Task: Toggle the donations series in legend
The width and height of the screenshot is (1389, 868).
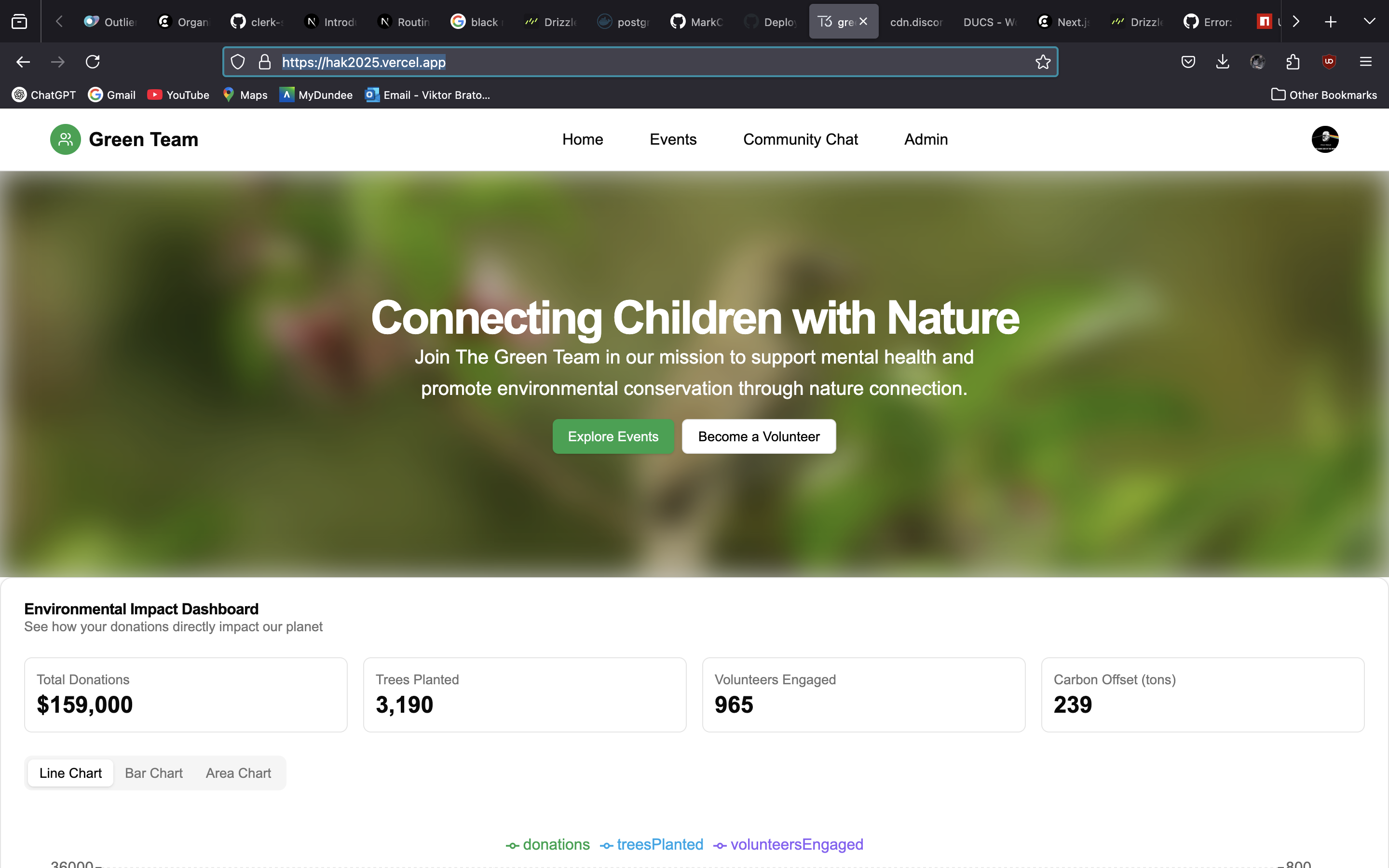Action: pyautogui.click(x=547, y=844)
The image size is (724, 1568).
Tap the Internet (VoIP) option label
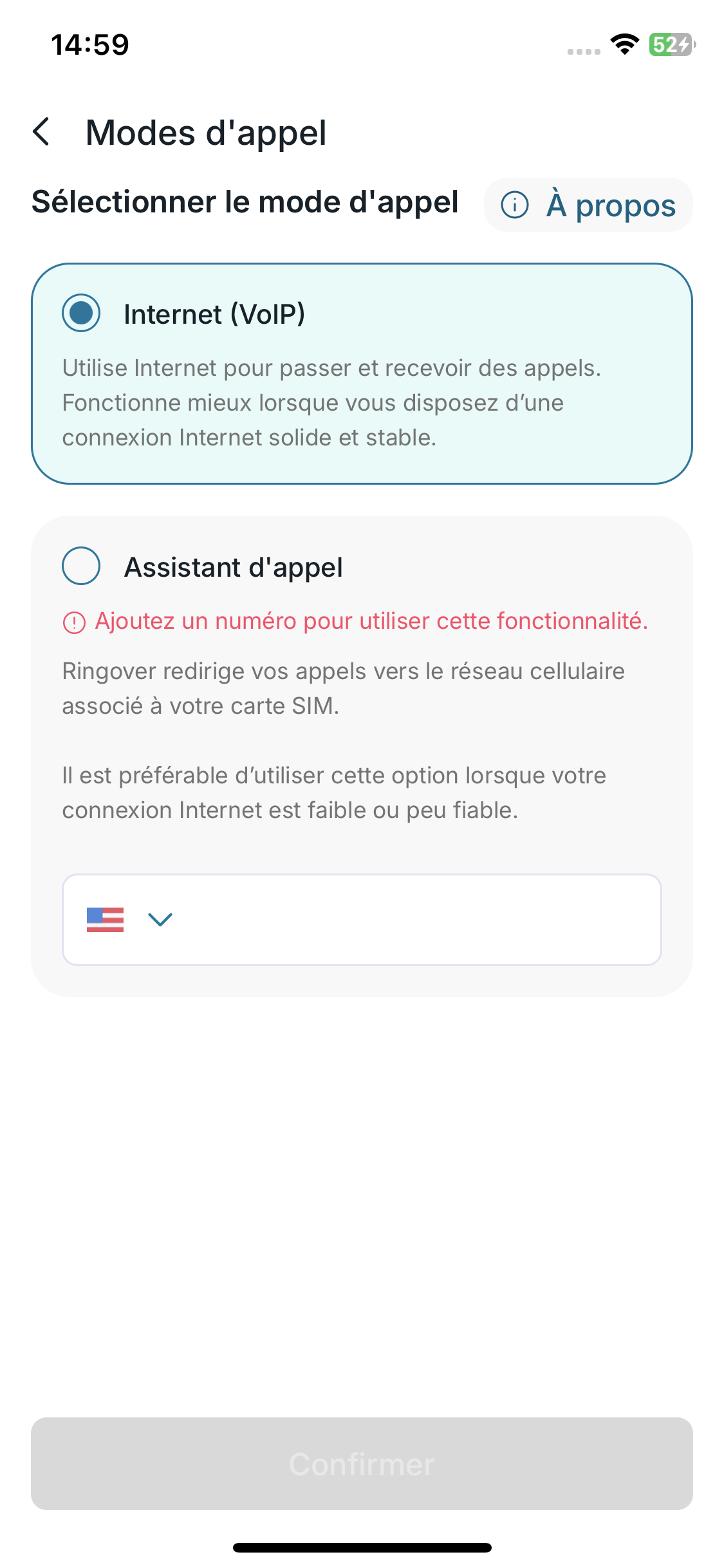tap(214, 314)
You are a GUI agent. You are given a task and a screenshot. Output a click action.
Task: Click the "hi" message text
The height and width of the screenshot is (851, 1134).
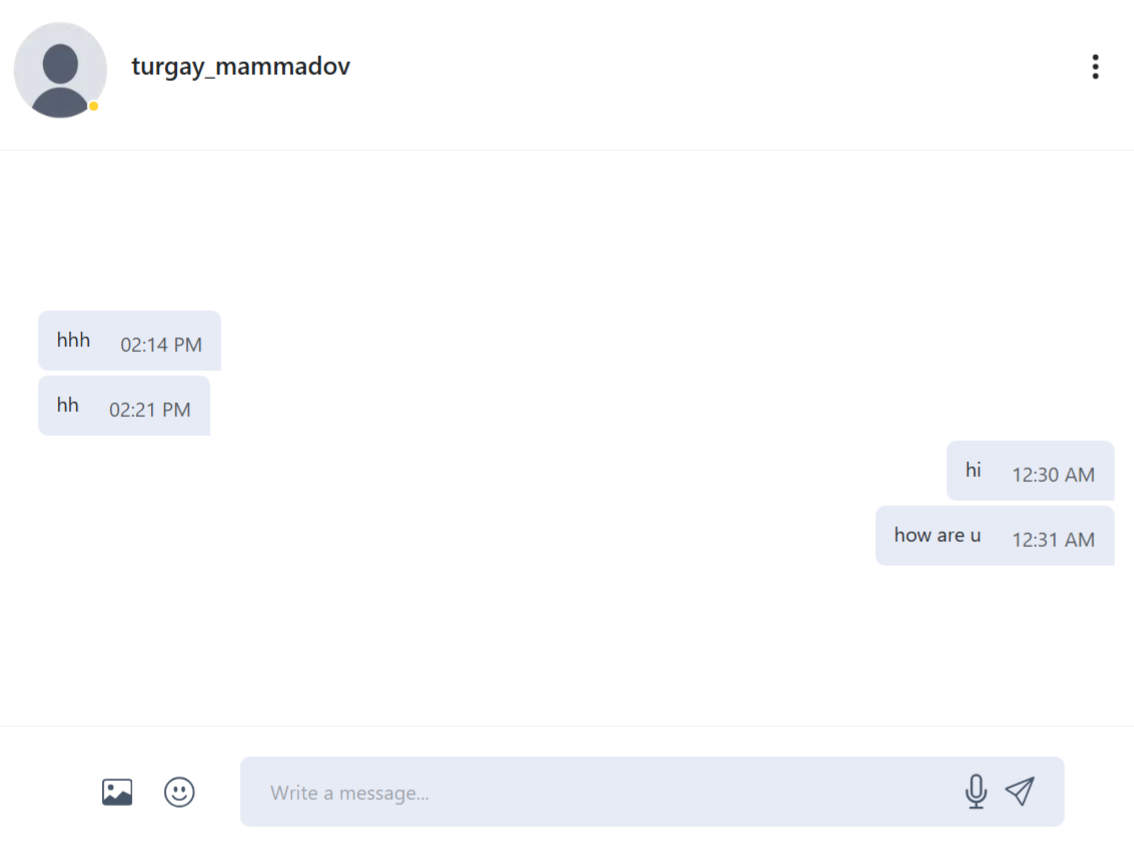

====

= WHAT THIS TASK INVOLVES =
Rewrite the material as a JSON list of strings, one string per line and no blank lines. Begin at the line that has "The image size is (724, 1568).", continue through the end of the material, and leave the pictures out.

= THE RESPONSE =
[
  "The image size is (724, 1568).",
  "Tap the Internet (VoIP) option label",
  "tap(214, 314)",
  "You are a GUI agent. You are given a task and a screenshot. Output a click action.",
  "Task: Click the \"hi\" message text",
  "The height and width of the screenshot is (851, 1134)."
]